Participants are asked to sit or lie down comfortably with their eyes closed. They are invited to focus their attention sequentially on numerous parts of the body, noticing the sensations that are present with openness and curiosity, but without trying to change them. If no sensations are present, they notice the absence of sensations. This exercise differs from traditional relaxation exercises in that participants are not instructed to relax their muscles, but rather to observe all sensations that are present. If they notice an ache or pain, they are asked to observe its qualities as carefully as possible. When their minds wander, which is described as inevitable, they are asked to notice this as best they can and gently to return attention to the body scan without self-criticism or blame. The body scan provides an opportunity to practice several important mindfulness skills, including deliberately directing attention in a particular way, noticing when attention has wandered off and returning it gently to the present moment, and being open, curious, accepting, and nonjudgmental about observed experience, regardless of its pleasantness.


Sitting Meditation


In sitting meditation, participants sit in a comfortable, alert, and relaxed posture with eyes closed or gazing downward. Attention is directed to the sensations and movements of breathing. When the mind wanders off, which may occur frequently, they gently return their attention to breathing. After several minutes, the focus of attention may be shifted to bodily sensations. Participants are instructed to notice these with acceptance, bringing an attitude of interest and curiosity even to unpleasant sensations. Urges to move the body to relieve discomfort are not initially acted on. Instead, participants are encouraged to observe the discomfort. If they decide to move, they are encouraged to do so with mindful awareness, noticing the intention to move, the act of moving, and the changed sensations that result.
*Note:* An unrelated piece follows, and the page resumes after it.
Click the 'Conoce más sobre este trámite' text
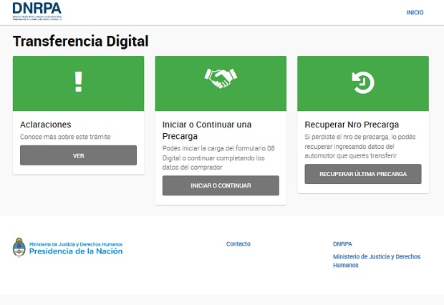 tap(65, 137)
Sitting meditation also may include a period of listening mindfully to sounds in the environment. Next, the focus of attention may shift to thoughts. Participants are instructed to observe their thoughts as events that come and go in their field of awareness and to note thought content briefly without becoming absorbed in it. A similar approach is taken to emotions that may arise. Participants observe these, briefly note the type of emotion they are experiencing (anger, sadness, desire), and notice any thoughts or sensations associated with the emotion. In later sessions, sitting meditation may end with a period of choiceless awareness, in which participants notice anything that may enter their field of awareness (bodily sensations, thoughts, emotions, sounds, urges) as they naturally arise.


Hatha Yoga


Yoga postures cultivate mindful awareness of the body while it is moving, stretching, or holding a position. The postures are very gentle and are done slowly, with moment-to-moment awareness of the sensations in the body and of breathing. Participants are encouraged to observe their bodies carefully, to be aware of their limits, to avoid forcing themselves beyond their limits, and to avoid striving to make progress toward goals other than moment-to-moment awareness of the body. Thus, yoga is conceptualized as a form of meditation rather than physical exercise, although strength and flexibility may gradually increase. Participants sometimes report that during yoga practice they are better able to maintain a state of relaxed alertness than during the body scan and sitting meditation, which may induce boredom or sleepiness.


Walking Meditation


In walking meditation, attention is deliberately focused on the sensations in the body while walking. Attention is directed to the movements, shifts of weight and balance, and sensations in the feet and legs associated with walking. As in other meditation exercises, participants are encouraged to notice when their minds wander off and gently to bring their attention back to the sensations of walking. Although walking meditation often is practiced very slowly, it can be done at a moderate or fast pace. Participants typically practice by walking back and forth across a room to emphasize the absence of a goal to reach a destination. The goal is simply to be aware of walking as it happens.


Mindfulness in Daily Life


Participants are encouraged to apply mindful awareness to routine activities, such as washing the dishes, cleaning the house, eating, or driving. Cultivation of mindful awareness of each moment is believed to lead to increased self-awareness and ability to make adaptive decisions about handling difficult and problematic situations as they arise, as well as increased enjoyment of pleasant moments. Mindfulness of breathing in daily life also is encouraged. It complements the formal meditative awareness cultivated in sitting meditation by promoting generalization of self-awareness to the constantly fluctuating states experienced in daily life. Turning attention to the breath at any moment of the day is intended to increase self-awareness and insight and to reduce habitual, automatic, and maladaptive behaviors.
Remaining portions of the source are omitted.